The testimony of one of the defendants, among other evidence introduced, indicated that defendants did not use the disputed area continuously to establish a prescriptive right. Based upon such evidence, the trial court found that an interest by way of profit a prendre never was perfected.

The clear weight of the evidence also showed that although there was a fence in place far in excess of the prescriptive or adverse possession periods necessary to acquire enforceable new title, the almost complete concurrence of all the witnesses on both sides, was to the effect that the fence was used primarily to contain livestock from the field below. The record title clearly was shown to be in the plaintiffs at the outset and thereafter, which was confirmed many years later by an official survey.

The defendants have set forth in their brief, only isolated parts of testimony favoring their contentions, emphasizing existence of a fence for a long time.
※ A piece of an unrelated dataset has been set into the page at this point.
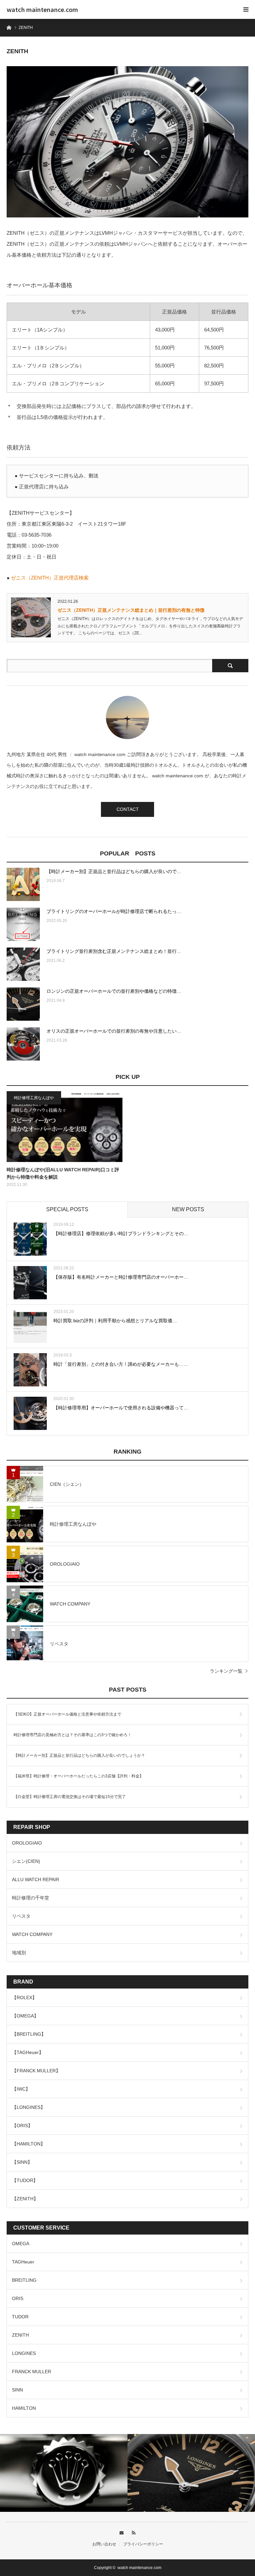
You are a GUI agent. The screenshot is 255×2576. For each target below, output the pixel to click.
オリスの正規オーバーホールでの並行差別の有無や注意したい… (113, 1031)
There was no showing of the important continuity of use factor, and no proof positive of any mutual acquiescence that the fence was or was intended to be a boundary. The trial court reasonably could have recognized and apparently did recognize such insufficiency in the evidence. The quality and quantum of evidence did not measure up to the standard that defendants claim Fuoco v. Williams, 18 Utah 2d 282, 421 P.2d 944 (1966) enunciates.

With little or no contradiction but with considerable concurrence by the defendants themselves, a number of witnesses on both sides conceded that there had been no dispute as to record title at any time over the years. Practically everyone testified as to the purpose of the fence's first and continuous existence — that of keeping livestock away from the fields below. Such purpose eliminates any question of boundary by acquiescence, since the primary purpose thereof is to lock title about which there may be some kind of disagreement into a fixed asset. It would appear that Ringwood v. Bradford, 2 Utah 2d 119, 269 P.2d 1053 (1954) is dispositive here. That case rejected a claim of boundary by acquiescence.

The owners of the adjoining "Dansie property" sought out their neighbors, record owners of the "Leon property," with an offer to purchase the subject property. This clearly constitutes a recognition, and far from an adverse gesture of the title as recorded, with no hint as to doubt about the true boundary.

This Court traditionally looks more favorably at evidence justifying affirmance of the decision. The undisputed evidence present in this case amply confirms the correctness of the trial court's decision.

Affirmed, costs awarded to plaintiffs.